Police Accountability in Danbury Needs Less Talk and More Action
The month of May marks two years since the senseless killing of George Floyd, which sparked outrage across the country and placed the topic of police accountability and racial inequality at the forefront of conversations.
The month of May marks two years since the senseless killing of George Floyd, which sparked outrage across the country and placed the topic of police accountability and racial inequality at the forefront of conversations. In the weeks after the tragedy, numerous rallies and demonstrations for racial justice occurred in communities throughout Greater Danbury; people bore witness to speakers expressing their grievances and demanding communities take a stance against systemic racism.
Among the numerous speeches that transpired at the rallies, the most unforgettable words came from Danbury resident Michelle Ross, whose passionate call for activism captivated those in attendance: "To our white allies, will you stand with us later? It cannot stop right here; we cannot go home and let things be status quo." Two years have passed since Ross' call to action, and the sense of optimism felt during the demonstrations has been replaced with the "let things be status quo" attitude that she feared.

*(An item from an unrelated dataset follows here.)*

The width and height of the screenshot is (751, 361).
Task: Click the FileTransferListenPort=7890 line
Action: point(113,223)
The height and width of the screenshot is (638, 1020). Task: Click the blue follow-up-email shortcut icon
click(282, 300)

In Danbury, while local Democrats listened to police accountability pleas, their candidate for mayor and his supporters foolishly campaigned on a pledge to increase the city's police. At the time of the proposal, the city was dealing with the backlash from a viral video that involved Danbury police officers using troubling language during an encounter with an individual at the library. The incident was another black eye for a police department that was still grappling with the termination and court-ordered re-hire of two officers facing multiple allegations of police misconduct.
The proposal was not only a sign of tone-deafness but was also an insult to the multitude of people who spoke of problematic experiences they had with area police. It's believed that the public rightfully responded to the local Democrats' obtuseness by delivering the political party one of the most devastating and embarrassing losses in recent memory.

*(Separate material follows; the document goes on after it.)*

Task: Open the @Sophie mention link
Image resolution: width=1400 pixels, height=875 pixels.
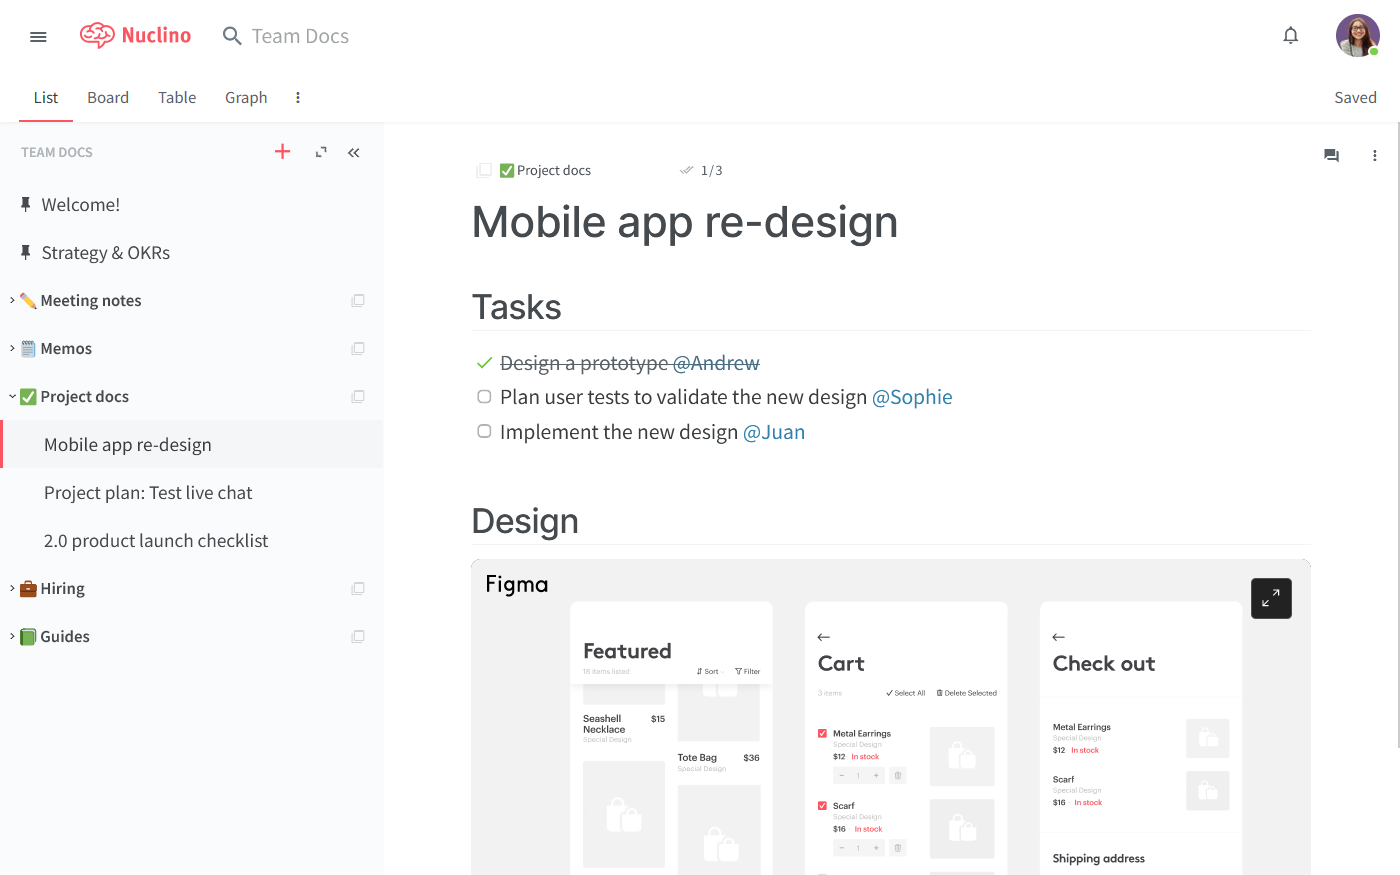Action: 912,397
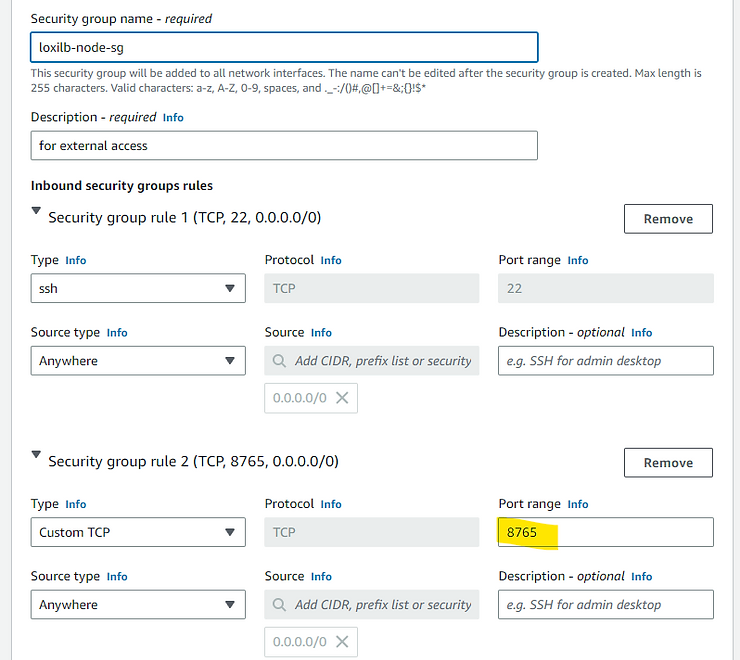
Task: Remove Security group rule 2
Action: 668,463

As the city is still in the midst of new management, with the first newly elected mayor in two decades, it's incumbent upon people who desire real change in policing to continue to pressure elected officials on both sides of the political aisle for a change in the status quo. A review of the policy that resulted in the re-hiring of troubling police officers should take the highest priority, along with a review of hiring practices, making the recruitment of more minority police and promotions paramount.
It's one thing for politicians to proclaim, "Black Lives Matter." It’s another thing for them to replace rhetoric with action and actual results.